##### Available data

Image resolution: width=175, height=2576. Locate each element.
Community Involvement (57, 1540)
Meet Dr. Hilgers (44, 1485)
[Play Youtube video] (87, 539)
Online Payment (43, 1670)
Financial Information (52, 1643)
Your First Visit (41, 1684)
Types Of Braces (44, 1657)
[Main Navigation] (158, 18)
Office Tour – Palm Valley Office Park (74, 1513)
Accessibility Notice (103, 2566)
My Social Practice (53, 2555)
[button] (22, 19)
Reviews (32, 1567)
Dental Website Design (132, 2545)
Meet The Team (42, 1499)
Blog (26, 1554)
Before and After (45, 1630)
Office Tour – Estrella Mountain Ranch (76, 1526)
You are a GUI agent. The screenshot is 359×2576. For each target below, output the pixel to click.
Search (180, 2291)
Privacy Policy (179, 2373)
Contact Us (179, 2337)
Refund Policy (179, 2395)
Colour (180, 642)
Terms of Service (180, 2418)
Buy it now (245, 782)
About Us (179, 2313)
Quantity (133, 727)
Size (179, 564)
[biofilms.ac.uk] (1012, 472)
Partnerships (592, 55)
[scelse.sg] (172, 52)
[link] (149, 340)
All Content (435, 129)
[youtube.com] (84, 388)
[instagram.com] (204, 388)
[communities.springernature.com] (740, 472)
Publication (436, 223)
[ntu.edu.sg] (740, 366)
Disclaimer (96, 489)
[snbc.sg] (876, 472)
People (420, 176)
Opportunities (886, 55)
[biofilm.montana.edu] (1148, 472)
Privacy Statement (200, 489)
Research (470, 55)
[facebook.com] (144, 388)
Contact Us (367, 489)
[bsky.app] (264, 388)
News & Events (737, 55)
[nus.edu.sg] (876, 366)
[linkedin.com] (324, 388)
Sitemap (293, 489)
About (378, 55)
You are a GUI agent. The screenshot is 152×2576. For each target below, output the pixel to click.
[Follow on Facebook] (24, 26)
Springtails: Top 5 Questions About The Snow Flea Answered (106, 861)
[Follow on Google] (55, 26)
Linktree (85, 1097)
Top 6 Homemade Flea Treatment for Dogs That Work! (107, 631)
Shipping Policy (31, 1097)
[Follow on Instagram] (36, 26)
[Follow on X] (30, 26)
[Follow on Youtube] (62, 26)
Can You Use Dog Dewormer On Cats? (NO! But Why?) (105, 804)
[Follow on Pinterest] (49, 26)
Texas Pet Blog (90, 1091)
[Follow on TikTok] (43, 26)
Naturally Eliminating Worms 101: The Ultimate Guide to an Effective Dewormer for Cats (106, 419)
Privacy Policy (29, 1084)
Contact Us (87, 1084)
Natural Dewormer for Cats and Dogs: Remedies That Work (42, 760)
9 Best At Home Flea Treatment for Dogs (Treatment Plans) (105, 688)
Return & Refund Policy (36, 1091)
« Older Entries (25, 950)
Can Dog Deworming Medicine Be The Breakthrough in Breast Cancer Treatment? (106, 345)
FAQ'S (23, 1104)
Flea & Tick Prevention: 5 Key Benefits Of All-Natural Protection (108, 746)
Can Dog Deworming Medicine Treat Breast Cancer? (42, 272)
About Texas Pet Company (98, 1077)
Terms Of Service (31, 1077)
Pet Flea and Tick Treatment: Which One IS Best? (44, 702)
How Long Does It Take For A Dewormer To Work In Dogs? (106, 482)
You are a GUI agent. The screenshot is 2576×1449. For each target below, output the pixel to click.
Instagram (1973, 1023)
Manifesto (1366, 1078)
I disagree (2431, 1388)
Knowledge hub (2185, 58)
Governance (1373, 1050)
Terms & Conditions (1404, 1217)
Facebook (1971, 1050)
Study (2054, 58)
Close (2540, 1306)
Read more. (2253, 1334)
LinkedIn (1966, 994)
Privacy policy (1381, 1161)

##########

# What the exercise asks
Here the job is to transcribe the lines from the first line of the data through the line containing "News & Events (737, 55)", inclusive, exactly and with nothing else.

# Response to this task
Image resolution: width=175, height=2576. Locate each element.
Community Involvement (57, 1540)
Meet Dr. Hilgers (44, 1485)
[Play Youtube video] (87, 539)
Online Payment (43, 1670)
Financial Information (52, 1643)
Your First Visit (41, 1684)
Types Of Braces (44, 1657)
[Main Navigation] (158, 18)
Office Tour – Palm Valley Office Park (74, 1513)
Accessibility Notice (103, 2566)
My Social Practice (53, 2555)
[button] (22, 19)
Reviews (32, 1567)
Dental Website Design (132, 2545)
Meet The Team (42, 1499)
Blog (26, 1554)
Before and After (45, 1630)
Office Tour – Estrella Mountain Ranch (76, 1526)
You are a GUI agent. The screenshot is 359×2576. For each target below, output the pixel to click.
Search (180, 2291)
Privacy Policy (179, 2373)
Contact Us (179, 2337)
Refund Policy (179, 2395)
Colour (180, 642)
Terms of Service (180, 2418)
Buy it now (245, 782)
About Us (179, 2313)
Quantity (133, 727)
Size (179, 564)
[biofilms.ac.uk] (1012, 472)
Partnerships (592, 55)
[scelse.sg] (172, 52)
[link] (149, 340)
All Content (435, 129)
[youtube.com] (84, 388)
[instagram.com] (204, 388)
[communities.springernature.com] (740, 472)
Publication (436, 223)
[ntu.edu.sg] (740, 366)
Disclaimer (96, 489)
[snbc.sg] (876, 472)
People (420, 176)
Opportunities (886, 55)
[biofilm.montana.edu] (1148, 472)
Privacy Statement (200, 489)
Research (470, 55)
[facebook.com] (144, 388)
Contact Us (367, 489)
[bsky.app] (264, 388)
News & Events (737, 55)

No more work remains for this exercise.